-- start --

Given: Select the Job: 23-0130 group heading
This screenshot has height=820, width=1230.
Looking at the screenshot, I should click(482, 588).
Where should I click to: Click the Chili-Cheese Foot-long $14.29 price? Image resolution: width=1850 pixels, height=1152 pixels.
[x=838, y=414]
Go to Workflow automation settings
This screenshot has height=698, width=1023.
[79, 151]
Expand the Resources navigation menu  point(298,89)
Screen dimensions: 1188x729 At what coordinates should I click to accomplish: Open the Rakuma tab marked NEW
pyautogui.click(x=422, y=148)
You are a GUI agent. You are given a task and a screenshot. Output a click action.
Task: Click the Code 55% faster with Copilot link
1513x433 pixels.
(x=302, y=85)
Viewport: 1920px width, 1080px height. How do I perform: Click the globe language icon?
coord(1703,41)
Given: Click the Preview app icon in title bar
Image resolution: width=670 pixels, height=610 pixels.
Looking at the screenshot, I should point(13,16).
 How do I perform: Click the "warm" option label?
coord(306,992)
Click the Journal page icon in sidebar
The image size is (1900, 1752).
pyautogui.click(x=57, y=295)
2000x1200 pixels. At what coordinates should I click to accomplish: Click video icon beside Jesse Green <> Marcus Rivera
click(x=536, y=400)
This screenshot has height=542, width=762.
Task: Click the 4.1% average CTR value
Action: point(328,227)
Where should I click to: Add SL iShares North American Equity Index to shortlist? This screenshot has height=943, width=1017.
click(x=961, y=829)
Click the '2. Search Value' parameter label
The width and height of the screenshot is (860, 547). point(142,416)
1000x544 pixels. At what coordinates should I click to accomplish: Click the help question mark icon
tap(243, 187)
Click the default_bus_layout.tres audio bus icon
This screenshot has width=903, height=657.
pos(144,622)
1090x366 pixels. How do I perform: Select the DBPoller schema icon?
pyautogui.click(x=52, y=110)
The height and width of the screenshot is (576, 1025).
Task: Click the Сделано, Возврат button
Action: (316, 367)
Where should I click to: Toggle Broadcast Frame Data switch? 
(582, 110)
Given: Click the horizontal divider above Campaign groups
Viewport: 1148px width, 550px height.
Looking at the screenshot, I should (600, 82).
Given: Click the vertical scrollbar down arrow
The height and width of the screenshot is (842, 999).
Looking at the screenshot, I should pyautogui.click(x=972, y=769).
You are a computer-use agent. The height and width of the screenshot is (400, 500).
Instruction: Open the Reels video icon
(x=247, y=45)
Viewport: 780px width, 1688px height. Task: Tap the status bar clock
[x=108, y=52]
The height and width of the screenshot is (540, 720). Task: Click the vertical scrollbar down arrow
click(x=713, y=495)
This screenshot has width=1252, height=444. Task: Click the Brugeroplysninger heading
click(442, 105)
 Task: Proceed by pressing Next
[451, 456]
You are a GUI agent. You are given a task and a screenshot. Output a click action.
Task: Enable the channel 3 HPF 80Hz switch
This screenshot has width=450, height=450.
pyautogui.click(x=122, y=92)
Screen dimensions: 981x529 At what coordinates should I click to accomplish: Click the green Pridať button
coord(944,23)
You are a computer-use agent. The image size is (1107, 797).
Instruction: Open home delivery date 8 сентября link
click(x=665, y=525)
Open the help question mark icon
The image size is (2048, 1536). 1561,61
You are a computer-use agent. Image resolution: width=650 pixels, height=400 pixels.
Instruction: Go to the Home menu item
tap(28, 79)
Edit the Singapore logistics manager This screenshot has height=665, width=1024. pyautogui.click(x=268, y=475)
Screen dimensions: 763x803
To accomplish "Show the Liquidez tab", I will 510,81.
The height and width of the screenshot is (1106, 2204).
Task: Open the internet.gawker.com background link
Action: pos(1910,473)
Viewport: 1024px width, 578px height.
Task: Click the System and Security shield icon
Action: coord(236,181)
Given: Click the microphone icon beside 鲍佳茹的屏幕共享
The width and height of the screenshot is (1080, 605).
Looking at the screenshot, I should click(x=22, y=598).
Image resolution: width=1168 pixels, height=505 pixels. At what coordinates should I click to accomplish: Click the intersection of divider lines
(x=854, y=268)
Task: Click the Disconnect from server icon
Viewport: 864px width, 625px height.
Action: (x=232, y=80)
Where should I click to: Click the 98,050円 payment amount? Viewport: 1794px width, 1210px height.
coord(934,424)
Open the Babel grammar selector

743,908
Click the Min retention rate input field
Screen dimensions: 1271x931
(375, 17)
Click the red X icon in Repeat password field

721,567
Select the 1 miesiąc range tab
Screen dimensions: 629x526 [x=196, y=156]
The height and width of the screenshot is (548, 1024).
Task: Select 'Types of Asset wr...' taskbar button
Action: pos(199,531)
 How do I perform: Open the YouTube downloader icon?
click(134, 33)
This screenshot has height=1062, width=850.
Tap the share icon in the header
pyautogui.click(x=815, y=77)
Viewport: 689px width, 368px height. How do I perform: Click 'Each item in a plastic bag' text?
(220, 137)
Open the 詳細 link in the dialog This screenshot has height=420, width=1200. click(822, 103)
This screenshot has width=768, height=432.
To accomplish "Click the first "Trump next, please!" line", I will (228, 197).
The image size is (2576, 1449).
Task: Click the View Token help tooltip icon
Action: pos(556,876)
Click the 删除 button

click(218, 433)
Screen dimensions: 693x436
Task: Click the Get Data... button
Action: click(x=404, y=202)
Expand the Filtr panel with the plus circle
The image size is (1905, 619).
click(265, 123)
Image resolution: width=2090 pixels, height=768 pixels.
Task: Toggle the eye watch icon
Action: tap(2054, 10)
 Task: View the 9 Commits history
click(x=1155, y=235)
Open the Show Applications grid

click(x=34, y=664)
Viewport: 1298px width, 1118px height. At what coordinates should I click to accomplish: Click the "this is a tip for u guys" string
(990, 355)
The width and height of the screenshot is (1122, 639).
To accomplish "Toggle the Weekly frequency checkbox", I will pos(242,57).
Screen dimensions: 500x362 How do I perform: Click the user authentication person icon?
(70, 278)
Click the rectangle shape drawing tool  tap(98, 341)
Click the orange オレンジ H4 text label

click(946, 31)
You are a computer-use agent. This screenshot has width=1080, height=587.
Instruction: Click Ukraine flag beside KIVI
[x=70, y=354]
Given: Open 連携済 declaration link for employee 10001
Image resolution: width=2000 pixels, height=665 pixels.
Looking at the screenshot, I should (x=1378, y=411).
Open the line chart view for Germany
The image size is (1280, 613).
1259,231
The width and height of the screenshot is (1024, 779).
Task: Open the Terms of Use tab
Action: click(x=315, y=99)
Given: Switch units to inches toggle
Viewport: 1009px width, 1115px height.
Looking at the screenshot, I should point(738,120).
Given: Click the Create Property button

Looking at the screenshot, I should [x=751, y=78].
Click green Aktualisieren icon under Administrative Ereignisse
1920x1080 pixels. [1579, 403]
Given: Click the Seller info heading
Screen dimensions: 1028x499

-- end --

» Brief
Rewrite the entries starting at the line containing "Open the 詳細" and ending at the line containing "Action: click(x=315, y=99)", with "Viewport" changed to "Display" and nothing else altered. Return only those lines.

» Solution for this exercise
Open the 詳細 link in the dialog This screenshot has height=420, width=1200. click(822, 103)
This screenshot has width=768, height=432.
To accomplish "Click the first "Trump next, please!" line", I will (228, 197).
The image size is (2576, 1449).
Task: Click the View Token help tooltip icon
Action: pos(556,876)
Click the 删除 button

click(218, 433)
Screen dimensions: 693x436
Task: Click the Get Data... button
Action: click(x=404, y=202)
Expand the Filtr panel with the plus circle
The image size is (1905, 619).
click(265, 123)
Image resolution: width=2090 pixels, height=768 pixels.
Task: Toggle the eye watch icon
Action: tap(2054, 10)
 Task: View the 9 Commits history
click(x=1155, y=235)
Open the Show Applications grid

click(x=34, y=664)
Display: 1298px width, 1118px height. At what coordinates should I click to accomplish: Click the "this is a tip for u guys" string
(990, 355)
The width and height of the screenshot is (1122, 639).
To accomplish "Toggle the Weekly frequency checkbox", I will pos(242,57).
Screen dimensions: 500x362 How do I perform: Click the user authentication person icon?
(70, 278)
Click the rectangle shape drawing tool  tap(98, 341)
Click the orange オレンジ H4 text label

click(946, 31)
You are a computer-use agent. This screenshot has width=1080, height=587.
Instruction: Click Ukraine flag beside KIVI
[x=70, y=354]
Given: Open 連携済 declaration link for employee 10001
Image resolution: width=2000 pixels, height=665 pixels.
Looking at the screenshot, I should (x=1378, y=411).
Open the line chart view for Germany
The image size is (1280, 613).
1259,231
The width and height of the screenshot is (1024, 779).
Task: Open the Terms of Use tab
Action: click(x=315, y=99)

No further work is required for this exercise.